_Work to complete_
Please output each entry exactly as it appears.

_Input data_
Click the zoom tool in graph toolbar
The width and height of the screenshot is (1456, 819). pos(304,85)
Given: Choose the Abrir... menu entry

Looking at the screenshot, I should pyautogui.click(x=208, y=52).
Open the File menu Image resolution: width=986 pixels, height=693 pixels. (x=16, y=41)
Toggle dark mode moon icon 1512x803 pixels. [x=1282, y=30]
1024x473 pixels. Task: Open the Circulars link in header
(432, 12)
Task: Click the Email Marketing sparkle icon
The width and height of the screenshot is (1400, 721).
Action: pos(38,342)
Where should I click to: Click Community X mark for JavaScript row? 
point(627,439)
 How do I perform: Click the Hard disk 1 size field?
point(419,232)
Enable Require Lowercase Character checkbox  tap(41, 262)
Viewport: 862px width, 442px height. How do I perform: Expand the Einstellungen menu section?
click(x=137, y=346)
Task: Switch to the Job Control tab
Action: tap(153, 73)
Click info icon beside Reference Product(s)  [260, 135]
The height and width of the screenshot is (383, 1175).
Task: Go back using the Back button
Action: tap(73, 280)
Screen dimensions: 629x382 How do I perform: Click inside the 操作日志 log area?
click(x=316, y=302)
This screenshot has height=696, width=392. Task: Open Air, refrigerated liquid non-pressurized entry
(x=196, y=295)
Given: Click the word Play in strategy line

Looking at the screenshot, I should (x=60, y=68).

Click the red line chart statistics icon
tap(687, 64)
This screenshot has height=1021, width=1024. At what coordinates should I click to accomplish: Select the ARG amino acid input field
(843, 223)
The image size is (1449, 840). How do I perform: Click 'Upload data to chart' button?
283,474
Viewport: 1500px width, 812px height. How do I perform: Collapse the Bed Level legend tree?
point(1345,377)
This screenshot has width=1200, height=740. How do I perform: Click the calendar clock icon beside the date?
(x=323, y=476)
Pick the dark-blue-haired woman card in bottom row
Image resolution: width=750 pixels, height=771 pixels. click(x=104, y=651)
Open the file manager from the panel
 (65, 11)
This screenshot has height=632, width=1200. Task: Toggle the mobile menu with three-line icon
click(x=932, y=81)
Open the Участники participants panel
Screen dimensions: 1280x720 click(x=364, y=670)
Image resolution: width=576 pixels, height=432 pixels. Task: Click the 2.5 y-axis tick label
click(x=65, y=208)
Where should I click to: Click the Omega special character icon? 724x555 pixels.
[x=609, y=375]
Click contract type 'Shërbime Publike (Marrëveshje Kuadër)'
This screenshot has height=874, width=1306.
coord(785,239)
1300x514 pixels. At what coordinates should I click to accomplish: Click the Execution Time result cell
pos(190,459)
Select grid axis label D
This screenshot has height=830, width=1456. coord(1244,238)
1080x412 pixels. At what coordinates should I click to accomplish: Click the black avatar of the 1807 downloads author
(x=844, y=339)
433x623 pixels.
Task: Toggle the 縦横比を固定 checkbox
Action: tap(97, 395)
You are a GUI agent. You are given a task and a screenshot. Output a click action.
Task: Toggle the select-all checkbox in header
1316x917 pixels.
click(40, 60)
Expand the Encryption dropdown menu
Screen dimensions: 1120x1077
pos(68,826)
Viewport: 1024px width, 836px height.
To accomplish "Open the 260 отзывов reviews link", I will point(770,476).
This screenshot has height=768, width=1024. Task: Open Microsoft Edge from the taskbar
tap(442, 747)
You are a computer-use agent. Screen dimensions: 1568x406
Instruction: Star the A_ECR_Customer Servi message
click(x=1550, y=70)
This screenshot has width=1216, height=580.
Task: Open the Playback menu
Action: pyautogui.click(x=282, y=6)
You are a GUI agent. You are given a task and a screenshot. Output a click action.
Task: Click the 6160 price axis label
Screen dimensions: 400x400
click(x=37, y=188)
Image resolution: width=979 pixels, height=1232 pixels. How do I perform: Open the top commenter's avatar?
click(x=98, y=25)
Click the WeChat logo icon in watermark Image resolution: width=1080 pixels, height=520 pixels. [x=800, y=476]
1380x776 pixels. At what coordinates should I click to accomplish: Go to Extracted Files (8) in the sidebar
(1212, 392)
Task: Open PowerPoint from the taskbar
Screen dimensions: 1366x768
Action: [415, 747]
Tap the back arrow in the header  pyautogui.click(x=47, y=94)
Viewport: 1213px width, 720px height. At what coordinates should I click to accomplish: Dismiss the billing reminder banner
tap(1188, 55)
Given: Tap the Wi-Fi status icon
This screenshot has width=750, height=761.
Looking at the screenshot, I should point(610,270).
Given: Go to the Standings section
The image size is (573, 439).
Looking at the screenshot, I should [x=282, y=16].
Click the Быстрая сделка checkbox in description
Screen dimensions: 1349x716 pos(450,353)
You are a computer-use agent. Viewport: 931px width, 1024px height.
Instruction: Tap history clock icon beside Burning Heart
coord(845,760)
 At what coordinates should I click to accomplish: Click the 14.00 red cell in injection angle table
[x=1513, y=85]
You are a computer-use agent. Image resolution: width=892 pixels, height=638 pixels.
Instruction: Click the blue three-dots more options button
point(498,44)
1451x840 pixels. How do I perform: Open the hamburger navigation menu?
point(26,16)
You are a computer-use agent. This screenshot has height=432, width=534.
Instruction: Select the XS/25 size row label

_Output for this exercise_
Click the zoom tool in graph toolbar
The width and height of the screenshot is (1456, 819). pos(304,85)
Given: Choose the Abrir... menu entry

Looking at the screenshot, I should pyautogui.click(x=208, y=52).
Open the File menu Image resolution: width=986 pixels, height=693 pixels. (x=16, y=41)
Toggle dark mode moon icon 1512x803 pixels. [x=1282, y=30]
1024x473 pixels. Task: Open the Circulars link in header
(432, 12)
Task: Click the Email Marketing sparkle icon
The width and height of the screenshot is (1400, 721).
Action: pos(38,342)
Where should I click to: Click Community X mark for JavaScript row? 
point(627,439)
 How do I perform: Click the Hard disk 1 size field?
point(419,232)
Enable Require Lowercase Character checkbox  tap(41, 262)
Viewport: 862px width, 442px height. How do I perform: Expand the Einstellungen menu section?
click(x=137, y=346)
Task: Switch to the Job Control tab
Action: tap(153, 73)
Click info icon beside Reference Product(s)  [260, 135]
The height and width of the screenshot is (383, 1175).
Task: Go back using the Back button
Action: tap(73, 280)
Screen dimensions: 629x382 How do I perform: Click inside the 操作日志 log area?
click(x=316, y=302)
This screenshot has height=696, width=392. Task: Open Air, refrigerated liquid non-pressurized entry
(x=196, y=295)
Given: Click the word Play in strategy line

Looking at the screenshot, I should (x=60, y=68).

Click the red line chart statistics icon
tap(687, 64)
This screenshot has height=1021, width=1024. At what coordinates should I click to accomplish: Select the ARG amino acid input field
(843, 223)
The image size is (1449, 840). How do I perform: Click 'Upload data to chart' button?
283,474
Viewport: 1500px width, 812px height. How do I perform: Collapse the Bed Level legend tree?
point(1345,377)
This screenshot has width=1200, height=740. How do I perform: Click the calendar clock icon beside the date?
(x=323, y=476)
Pick the dark-blue-haired woman card in bottom row
Image resolution: width=750 pixels, height=771 pixels. click(x=104, y=651)
Open the file manager from the panel
 (65, 11)
This screenshot has height=632, width=1200. Task: Toggle the mobile menu with three-line icon
click(x=932, y=81)
Open the Участники participants panel
Screen dimensions: 1280x720 click(x=364, y=670)
Image resolution: width=576 pixels, height=432 pixels. Task: Click the 2.5 y-axis tick label
click(x=65, y=208)
Where should I click to: Click the Omega special character icon? 724x555 pixels.
[x=609, y=375]
Click contract type 'Shërbime Publike (Marrëveshje Kuadër)'
This screenshot has height=874, width=1306.
coord(785,239)
1300x514 pixels. At what coordinates should I click to accomplish: Click the Execution Time result cell
pos(190,459)
Select grid axis label D
This screenshot has height=830, width=1456. coord(1244,238)
1080x412 pixels. At what coordinates should I click to accomplish: Click the black avatar of the 1807 downloads author
(x=844, y=339)
433x623 pixels.
Task: Toggle the 縦横比を固定 checkbox
Action: tap(97, 395)
You are a GUI agent. You are given a task and a screenshot. Output a click action.
Task: Toggle the select-all checkbox in header
1316x917 pixels.
click(40, 60)
Expand the Encryption dropdown menu
Screen dimensions: 1120x1077
pos(68,826)
Viewport: 1024px width, 836px height.
To accomplish "Open the 260 отзывов reviews link", I will point(770,476).
This screenshot has height=768, width=1024. Task: Open Microsoft Edge from the taskbar
tap(442, 747)
You are a computer-use agent. Screen dimensions: 1568x406
Instruction: Star the A_ECR_Customer Servi message
click(x=1550, y=70)
This screenshot has width=1216, height=580.
Task: Open the Playback menu
Action: pyautogui.click(x=282, y=6)
You are a GUI agent. You are given a task and a screenshot. Output a click action.
Task: Click the 6160 price axis label
Screen dimensions: 400x400
click(x=37, y=188)
Image resolution: width=979 pixels, height=1232 pixels. How do I perform: Open the top commenter's avatar?
click(x=98, y=25)
Click the WeChat logo icon in watermark Image resolution: width=1080 pixels, height=520 pixels. [x=800, y=476]
1380x776 pixels. At what coordinates should I click to accomplish: Go to Extracted Files (8) in the sidebar
(1212, 392)
Task: Open PowerPoint from the taskbar
Screen dimensions: 1366x768
Action: [415, 747]
Tap the back arrow in the header  pyautogui.click(x=47, y=94)
Viewport: 1213px width, 720px height. At what coordinates should I click to accomplish: Dismiss the billing reminder banner
tap(1188, 55)
Given: Tap the Wi-Fi status icon
This screenshot has width=750, height=761.
Looking at the screenshot, I should point(610,270).
Given: Go to the Standings section
The image size is (573, 439).
Looking at the screenshot, I should [x=282, y=16].
Click the Быстрая сделка checkbox in description
Screen dimensions: 1349x716 pos(450,353)
You are a computer-use agent. Viewport: 931px width, 1024px height.
Instruction: Tap history clock icon beside Burning Heart
coord(845,760)
 At what coordinates should I click to accomplish: Click the 14.00 red cell in injection angle table
[x=1513, y=85]
You are a computer-use agent. Image resolution: width=892 pixels, height=638 pixels.
Instruction: Click the blue three-dots more options button
point(498,44)
1451x840 pixels. How do I perform: Open the hamburger navigation menu?
point(26,16)
You are a computer-use agent. This screenshot has height=432, width=534.
Instruction: Select the XS/25 size row label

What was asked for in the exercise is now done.